What the exercise asks – Here is a block of records. Copy every one of them exactly.

Listed records –
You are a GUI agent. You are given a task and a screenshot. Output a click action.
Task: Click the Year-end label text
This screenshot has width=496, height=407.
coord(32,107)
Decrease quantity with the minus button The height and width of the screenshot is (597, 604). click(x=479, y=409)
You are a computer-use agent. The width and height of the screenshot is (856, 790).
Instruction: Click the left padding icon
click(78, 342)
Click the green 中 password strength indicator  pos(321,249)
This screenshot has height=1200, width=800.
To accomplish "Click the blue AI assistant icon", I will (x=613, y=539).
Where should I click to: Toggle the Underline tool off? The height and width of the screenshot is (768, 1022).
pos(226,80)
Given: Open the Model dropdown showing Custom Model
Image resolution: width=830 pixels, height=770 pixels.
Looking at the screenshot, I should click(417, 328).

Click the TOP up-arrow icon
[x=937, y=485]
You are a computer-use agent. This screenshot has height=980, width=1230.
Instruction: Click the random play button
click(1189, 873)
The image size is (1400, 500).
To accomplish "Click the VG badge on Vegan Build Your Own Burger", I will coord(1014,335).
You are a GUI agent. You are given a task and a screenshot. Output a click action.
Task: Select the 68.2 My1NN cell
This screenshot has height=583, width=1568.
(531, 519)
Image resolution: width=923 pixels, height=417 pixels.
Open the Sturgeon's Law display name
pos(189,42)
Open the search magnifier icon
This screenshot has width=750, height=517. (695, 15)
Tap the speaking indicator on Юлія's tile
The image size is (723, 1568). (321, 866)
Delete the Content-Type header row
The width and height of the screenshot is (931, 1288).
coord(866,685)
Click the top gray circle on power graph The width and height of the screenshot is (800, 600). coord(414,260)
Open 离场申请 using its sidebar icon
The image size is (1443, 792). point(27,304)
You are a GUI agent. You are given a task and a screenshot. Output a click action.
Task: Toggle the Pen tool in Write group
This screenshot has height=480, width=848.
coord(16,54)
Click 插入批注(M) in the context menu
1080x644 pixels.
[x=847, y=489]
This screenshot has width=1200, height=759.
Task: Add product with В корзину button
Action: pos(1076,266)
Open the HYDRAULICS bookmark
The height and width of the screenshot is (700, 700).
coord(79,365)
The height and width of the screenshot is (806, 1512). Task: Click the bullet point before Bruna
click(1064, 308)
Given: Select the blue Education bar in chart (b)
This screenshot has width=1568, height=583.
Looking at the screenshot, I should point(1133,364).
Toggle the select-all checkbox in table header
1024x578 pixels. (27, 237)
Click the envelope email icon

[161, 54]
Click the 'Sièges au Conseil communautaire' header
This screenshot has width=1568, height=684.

Solution to the exercise –
You are a GUI agent. You are given a task and a screenshot. Output a click action.
Task: Click the Year-end label text
This screenshot has width=496, height=407.
coord(32,107)
Decrease quantity with the minus button The height and width of the screenshot is (597, 604). click(x=479, y=409)
You are a computer-use agent. The width and height of the screenshot is (856, 790).
Instruction: Click the left padding icon
click(78, 342)
Click the green 中 password strength indicator  pos(321,249)
This screenshot has height=1200, width=800.
To accomplish "Click the blue AI assistant icon", I will (x=613, y=539).
Where should I click to: Toggle the Underline tool off? The height and width of the screenshot is (768, 1022).
pos(226,80)
Given: Open the Model dropdown showing Custom Model
Image resolution: width=830 pixels, height=770 pixels.
Looking at the screenshot, I should click(417, 328).

Click the TOP up-arrow icon
[x=937, y=485]
You are a computer-use agent. This screenshot has height=980, width=1230.
Instruction: Click the random play button
click(1189, 873)
The image size is (1400, 500).
To accomplish "Click the VG badge on Vegan Build Your Own Burger", I will coord(1014,335).
You are a GUI agent. You are given a task and a screenshot. Output a click action.
Task: Select the 68.2 My1NN cell
This screenshot has height=583, width=1568.
(531, 519)
Image resolution: width=923 pixels, height=417 pixels.
Open the Sturgeon's Law display name
pos(189,42)
Open the search magnifier icon
This screenshot has width=750, height=517. (695, 15)
Tap the speaking indicator on Юлія's tile
The image size is (723, 1568). (321, 866)
Delete the Content-Type header row
The width and height of the screenshot is (931, 1288).
coord(866,685)
Click the top gray circle on power graph The width and height of the screenshot is (800, 600). coord(414,260)
Open 离场申请 using its sidebar icon
The image size is (1443, 792). point(27,304)
You are a GUI agent. You are given a task and a screenshot. Output a click action.
Task: Toggle the Pen tool in Write group
This screenshot has height=480, width=848.
coord(16,54)
Click 插入批注(M) in the context menu
1080x644 pixels.
[x=847, y=489]
This screenshot has width=1200, height=759.
Task: Add product with В корзину button
Action: pos(1076,266)
Open the HYDRAULICS bookmark
The height and width of the screenshot is (700, 700).
coord(79,365)
The height and width of the screenshot is (806, 1512). Task: Click the bullet point before Bruna
click(1064, 308)
Given: Select the blue Education bar in chart (b)
This screenshot has width=1568, height=583.
Looking at the screenshot, I should point(1133,364).
Toggle the select-all checkbox in table header
1024x578 pixels. (27, 237)
Click the envelope email icon

[161, 54]
Click the 'Sièges au Conseil communautaire' header
This screenshot has width=1568, height=684.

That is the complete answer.